*** SUPPLIED RECORDS ***

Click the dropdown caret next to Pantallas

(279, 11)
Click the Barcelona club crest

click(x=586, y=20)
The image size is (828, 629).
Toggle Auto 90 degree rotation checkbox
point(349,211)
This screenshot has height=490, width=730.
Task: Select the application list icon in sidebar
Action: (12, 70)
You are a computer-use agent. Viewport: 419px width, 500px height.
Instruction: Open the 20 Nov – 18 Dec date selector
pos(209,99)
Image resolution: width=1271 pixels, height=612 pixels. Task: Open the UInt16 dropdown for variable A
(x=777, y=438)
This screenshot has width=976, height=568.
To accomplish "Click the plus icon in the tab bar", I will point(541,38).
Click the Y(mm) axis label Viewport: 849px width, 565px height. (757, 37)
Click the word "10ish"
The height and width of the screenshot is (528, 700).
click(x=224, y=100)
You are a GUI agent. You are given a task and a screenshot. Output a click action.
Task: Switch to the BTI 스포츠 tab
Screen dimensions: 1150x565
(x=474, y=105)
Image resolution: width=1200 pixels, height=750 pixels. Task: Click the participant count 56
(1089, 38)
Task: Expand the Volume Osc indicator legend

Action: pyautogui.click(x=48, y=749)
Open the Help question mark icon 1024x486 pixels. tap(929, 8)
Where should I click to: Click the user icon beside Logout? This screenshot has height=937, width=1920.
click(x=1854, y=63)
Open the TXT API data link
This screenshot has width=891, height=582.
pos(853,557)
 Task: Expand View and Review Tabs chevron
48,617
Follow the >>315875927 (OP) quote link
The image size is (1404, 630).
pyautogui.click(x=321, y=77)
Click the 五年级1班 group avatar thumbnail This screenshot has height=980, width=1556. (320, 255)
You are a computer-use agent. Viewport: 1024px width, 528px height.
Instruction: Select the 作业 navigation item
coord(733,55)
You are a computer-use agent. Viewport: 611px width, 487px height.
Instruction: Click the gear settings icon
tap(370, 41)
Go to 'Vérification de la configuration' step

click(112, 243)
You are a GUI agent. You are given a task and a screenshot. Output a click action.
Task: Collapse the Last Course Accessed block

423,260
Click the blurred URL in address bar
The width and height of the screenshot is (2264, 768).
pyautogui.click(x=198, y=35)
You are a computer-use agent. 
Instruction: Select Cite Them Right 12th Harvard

*** End of SUPPLIED RECORDS ***

In the entries above, find the line with "Click the Y(mm)" and the line with "Click the 五年级1班", then restate word for word both of them and every line between, with nothing more.

Click the Y(mm) axis label Viewport: 849px width, 565px height. (757, 37)
Click the word "10ish"
The height and width of the screenshot is (528, 700).
click(x=224, y=100)
You are a GUI agent. You are given a task and a screenshot. Output a click action.
Task: Switch to the BTI 스포츠 tab
Screen dimensions: 1150x565
(x=474, y=105)
Image resolution: width=1200 pixels, height=750 pixels. Task: Click the participant count 56
(1089, 38)
Task: Expand the Volume Osc indicator legend

Action: pyautogui.click(x=48, y=749)
Open the Help question mark icon 1024x486 pixels. tap(929, 8)
Where should I click to: Click the user icon beside Logout? This screenshot has height=937, width=1920.
click(x=1854, y=63)
Open the TXT API data link
This screenshot has width=891, height=582.
pos(853,557)
 Task: Expand View and Review Tabs chevron
48,617
Follow the >>315875927 (OP) quote link
The image size is (1404, 630).
pyautogui.click(x=321, y=77)
Click the 五年级1班 group avatar thumbnail This screenshot has height=980, width=1556. (320, 255)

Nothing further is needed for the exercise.